(Data items)
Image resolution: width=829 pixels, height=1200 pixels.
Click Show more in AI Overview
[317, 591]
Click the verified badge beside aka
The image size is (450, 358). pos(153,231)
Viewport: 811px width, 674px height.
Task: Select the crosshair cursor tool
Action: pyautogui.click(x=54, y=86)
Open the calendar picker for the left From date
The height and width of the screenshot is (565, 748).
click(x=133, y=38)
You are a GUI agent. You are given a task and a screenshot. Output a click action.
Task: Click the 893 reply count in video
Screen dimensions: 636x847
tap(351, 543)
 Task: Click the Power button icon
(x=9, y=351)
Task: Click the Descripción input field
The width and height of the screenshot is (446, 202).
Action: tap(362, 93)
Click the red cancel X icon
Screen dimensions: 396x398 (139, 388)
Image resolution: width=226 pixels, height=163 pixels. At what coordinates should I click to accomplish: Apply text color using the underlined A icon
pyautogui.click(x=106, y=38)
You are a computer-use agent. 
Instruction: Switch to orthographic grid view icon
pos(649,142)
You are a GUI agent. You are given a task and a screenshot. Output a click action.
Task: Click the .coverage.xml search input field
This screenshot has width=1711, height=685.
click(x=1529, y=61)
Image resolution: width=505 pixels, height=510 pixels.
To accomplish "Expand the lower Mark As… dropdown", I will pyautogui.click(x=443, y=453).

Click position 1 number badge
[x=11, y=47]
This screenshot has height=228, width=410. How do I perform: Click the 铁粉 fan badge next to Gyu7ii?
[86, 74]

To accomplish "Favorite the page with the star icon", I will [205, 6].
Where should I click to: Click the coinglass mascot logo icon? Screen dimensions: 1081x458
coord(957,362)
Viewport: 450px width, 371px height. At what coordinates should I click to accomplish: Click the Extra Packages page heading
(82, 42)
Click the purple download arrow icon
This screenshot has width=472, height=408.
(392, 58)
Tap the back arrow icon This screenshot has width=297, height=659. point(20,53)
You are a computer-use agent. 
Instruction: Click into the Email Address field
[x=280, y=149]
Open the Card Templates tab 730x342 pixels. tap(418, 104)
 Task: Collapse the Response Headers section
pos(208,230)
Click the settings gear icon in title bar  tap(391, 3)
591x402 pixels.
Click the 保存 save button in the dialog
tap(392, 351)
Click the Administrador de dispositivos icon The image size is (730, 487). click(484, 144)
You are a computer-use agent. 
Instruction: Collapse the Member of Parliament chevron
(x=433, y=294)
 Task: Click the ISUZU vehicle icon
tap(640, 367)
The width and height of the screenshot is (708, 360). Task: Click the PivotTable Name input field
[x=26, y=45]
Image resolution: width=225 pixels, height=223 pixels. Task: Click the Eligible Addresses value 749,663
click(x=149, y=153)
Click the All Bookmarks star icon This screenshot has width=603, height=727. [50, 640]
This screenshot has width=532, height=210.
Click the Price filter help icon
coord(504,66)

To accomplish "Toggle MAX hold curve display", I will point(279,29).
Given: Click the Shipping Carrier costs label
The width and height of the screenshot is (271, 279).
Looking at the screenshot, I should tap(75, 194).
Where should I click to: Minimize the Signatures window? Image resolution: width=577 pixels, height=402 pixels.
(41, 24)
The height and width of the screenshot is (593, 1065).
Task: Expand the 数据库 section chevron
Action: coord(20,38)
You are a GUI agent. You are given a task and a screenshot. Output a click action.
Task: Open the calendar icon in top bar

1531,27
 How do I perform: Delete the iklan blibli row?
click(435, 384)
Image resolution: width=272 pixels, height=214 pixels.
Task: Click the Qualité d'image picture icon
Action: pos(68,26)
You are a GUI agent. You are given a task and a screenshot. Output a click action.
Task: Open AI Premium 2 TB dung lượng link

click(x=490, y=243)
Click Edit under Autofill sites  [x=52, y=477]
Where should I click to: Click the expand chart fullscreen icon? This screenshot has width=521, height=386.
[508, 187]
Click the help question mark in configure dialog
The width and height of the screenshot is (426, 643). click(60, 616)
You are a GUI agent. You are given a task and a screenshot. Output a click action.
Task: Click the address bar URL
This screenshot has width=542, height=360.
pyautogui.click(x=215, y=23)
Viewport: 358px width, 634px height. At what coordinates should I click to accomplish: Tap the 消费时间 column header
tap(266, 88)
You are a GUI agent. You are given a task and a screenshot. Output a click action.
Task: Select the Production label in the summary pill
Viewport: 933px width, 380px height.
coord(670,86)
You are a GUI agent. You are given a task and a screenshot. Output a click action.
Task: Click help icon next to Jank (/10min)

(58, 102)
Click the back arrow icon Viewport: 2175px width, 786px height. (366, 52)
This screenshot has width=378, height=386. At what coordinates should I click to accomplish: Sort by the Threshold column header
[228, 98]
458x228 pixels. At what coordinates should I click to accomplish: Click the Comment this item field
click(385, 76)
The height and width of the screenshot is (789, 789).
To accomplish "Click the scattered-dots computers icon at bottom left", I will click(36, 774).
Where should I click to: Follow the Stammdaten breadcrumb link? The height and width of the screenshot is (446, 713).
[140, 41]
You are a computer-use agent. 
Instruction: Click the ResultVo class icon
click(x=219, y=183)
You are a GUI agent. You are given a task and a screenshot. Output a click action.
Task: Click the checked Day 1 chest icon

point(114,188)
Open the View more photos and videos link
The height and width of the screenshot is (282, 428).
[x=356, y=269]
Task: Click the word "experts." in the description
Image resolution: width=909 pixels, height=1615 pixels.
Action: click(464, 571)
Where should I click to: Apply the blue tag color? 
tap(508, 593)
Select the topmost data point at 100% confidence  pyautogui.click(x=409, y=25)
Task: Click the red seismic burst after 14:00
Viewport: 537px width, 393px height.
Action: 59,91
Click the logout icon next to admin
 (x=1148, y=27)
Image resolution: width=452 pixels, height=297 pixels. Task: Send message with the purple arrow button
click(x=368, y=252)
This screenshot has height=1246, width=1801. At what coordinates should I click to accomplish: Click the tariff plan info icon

■ **Exercise goal**:
Set down every entry exactly as it appears.

■ **Task result**:
Image resolution: width=829 pixels, height=1200 pixels.
Click Show more in AI Overview
[317, 591]
Click the verified badge beside aka
The image size is (450, 358). pos(153,231)
Viewport: 811px width, 674px height.
Task: Select the crosshair cursor tool
Action: pyautogui.click(x=54, y=86)
Open the calendar picker for the left From date
The height and width of the screenshot is (565, 748).
click(x=133, y=38)
You are a GUI agent. You are given a task and a screenshot. Output a click action.
Task: Click the 893 reply count in video
Screen dimensions: 636x847
tap(351, 543)
 Task: Click the Power button icon
(x=9, y=351)
Task: Click the Descripción input field
The width and height of the screenshot is (446, 202).
Action: tap(362, 93)
Click the red cancel X icon
Screen dimensions: 396x398 (139, 388)
Image resolution: width=226 pixels, height=163 pixels. At what coordinates should I click to accomplish: Apply text color using the underlined A icon
pyautogui.click(x=106, y=38)
You are a computer-use agent. 
Instruction: Switch to orthographic grid view icon
pos(649,142)
You are a GUI agent. You are given a task and a screenshot. Output a click action.
Task: Click the .coverage.xml search input field
This screenshot has width=1711, height=685.
click(x=1529, y=61)
Image resolution: width=505 pixels, height=510 pixels.
To accomplish "Expand the lower Mark As… dropdown", I will pyautogui.click(x=443, y=453).

Click position 1 number badge
[x=11, y=47]
This screenshot has height=228, width=410. How do I perform: Click the 铁粉 fan badge next to Gyu7ii?
[86, 74]

To accomplish "Favorite the page with the star icon", I will [205, 6].
Where should I click to: Click the coinglass mascot logo icon? Screen dimensions: 1081x458
coord(957,362)
Viewport: 450px width, 371px height. At what coordinates should I click to accomplish: Click the Extra Packages page heading
(82, 42)
Click the purple download arrow icon
This screenshot has width=472, height=408.
(392, 58)
Tap the back arrow icon This screenshot has width=297, height=659. point(20,53)
You are a computer-use agent. 
Instruction: Click into the Email Address field
[x=280, y=149]
Open the Card Templates tab 730x342 pixels. tap(418, 104)
 Task: Collapse the Response Headers section
pos(208,230)
Click the settings gear icon in title bar  tap(391, 3)
591x402 pixels.
Click the 保存 save button in the dialog
tap(392, 351)
Click the Administrador de dispositivos icon The image size is (730, 487). click(484, 144)
You are a computer-use agent. 
Instruction: Collapse the Member of Parliament chevron
(x=433, y=294)
 Task: Click the ISUZU vehicle icon
tap(640, 367)
The width and height of the screenshot is (708, 360). Task: Click the PivotTable Name input field
[x=26, y=45]
Image resolution: width=225 pixels, height=223 pixels. Task: Click the Eligible Addresses value 749,663
click(x=149, y=153)
Click the All Bookmarks star icon This screenshot has width=603, height=727. [50, 640]
This screenshot has width=532, height=210.
Click the Price filter help icon
coord(504,66)

To accomplish "Toggle MAX hold curve display", I will point(279,29).
Given: Click the Shipping Carrier costs label
The width and height of the screenshot is (271, 279).
Looking at the screenshot, I should tap(75, 194).
Where should I click to: Minimize the Signatures window? Image resolution: width=577 pixels, height=402 pixels.
(41, 24)
The height and width of the screenshot is (593, 1065).
Task: Expand the 数据库 section chevron
Action: coord(20,38)
You are a GUI agent. You are given a task and a screenshot. Output a click action.
Task: Open the calendar icon in top bar

1531,27
 How do I perform: Delete the iklan blibli row?
click(435, 384)
Image resolution: width=272 pixels, height=214 pixels.
Task: Click the Qualité d'image picture icon
Action: pos(68,26)
You are a GUI agent. You are given a task and a screenshot. Output a click action.
Task: Open AI Premium 2 TB dung lượng link

click(x=490, y=243)
Click Edit under Autofill sites  [x=52, y=477]
Where should I click to: Click the expand chart fullscreen icon? This screenshot has width=521, height=386.
[508, 187]
Click the help question mark in configure dialog
The width and height of the screenshot is (426, 643). click(60, 616)
You are a GUI agent. You are given a task and a screenshot. Output a click action.
Task: Click the address bar URL
This screenshot has width=542, height=360.
pyautogui.click(x=215, y=23)
Viewport: 358px width, 634px height. At what coordinates should I click to accomplish: Tap the 消费时间 column header
tap(266, 88)
You are a GUI agent. You are given a task and a screenshot. Output a click action.
Task: Select the Production label in the summary pill
Viewport: 933px width, 380px height.
coord(670,86)
You are a GUI agent. You are given a task and a screenshot. Output a click action.
Task: Click help icon next to Jank (/10min)

(58, 102)
Click the back arrow icon Viewport: 2175px width, 786px height. (366, 52)
This screenshot has width=378, height=386. At what coordinates should I click to accomplish: Sort by the Threshold column header
[228, 98]
458x228 pixels. At what coordinates should I click to accomplish: Click the Comment this item field
click(385, 76)
The height and width of the screenshot is (789, 789).
To accomplish "Click the scattered-dots computers icon at bottom left", I will click(36, 774).
Where should I click to: Follow the Stammdaten breadcrumb link? The height and width of the screenshot is (446, 713).
[140, 41]
You are a computer-use agent. 
Instruction: Click the ResultVo class icon
click(x=219, y=183)
You are a GUI agent. You are given a task and a screenshot. Output a click action.
Task: Click the checked Day 1 chest icon

point(114,188)
Open the View more photos and videos link
The height and width of the screenshot is (282, 428).
[x=356, y=269]
Task: Click the word "experts." in the description
Image resolution: width=909 pixels, height=1615 pixels.
Action: click(464, 571)
Where should I click to: Apply the blue tag color? 
tap(508, 593)
Select the topmost data point at 100% confidence  pyautogui.click(x=409, y=25)
Task: Click the red seismic burst after 14:00
Viewport: 537px width, 393px height.
Action: 59,91
Click the logout icon next to admin
 (x=1148, y=27)
Image resolution: width=452 pixels, height=297 pixels. Task: Send message with the purple arrow button
click(x=368, y=252)
This screenshot has height=1246, width=1801. At what coordinates should I click to accomplish: Click the tariff plan info icon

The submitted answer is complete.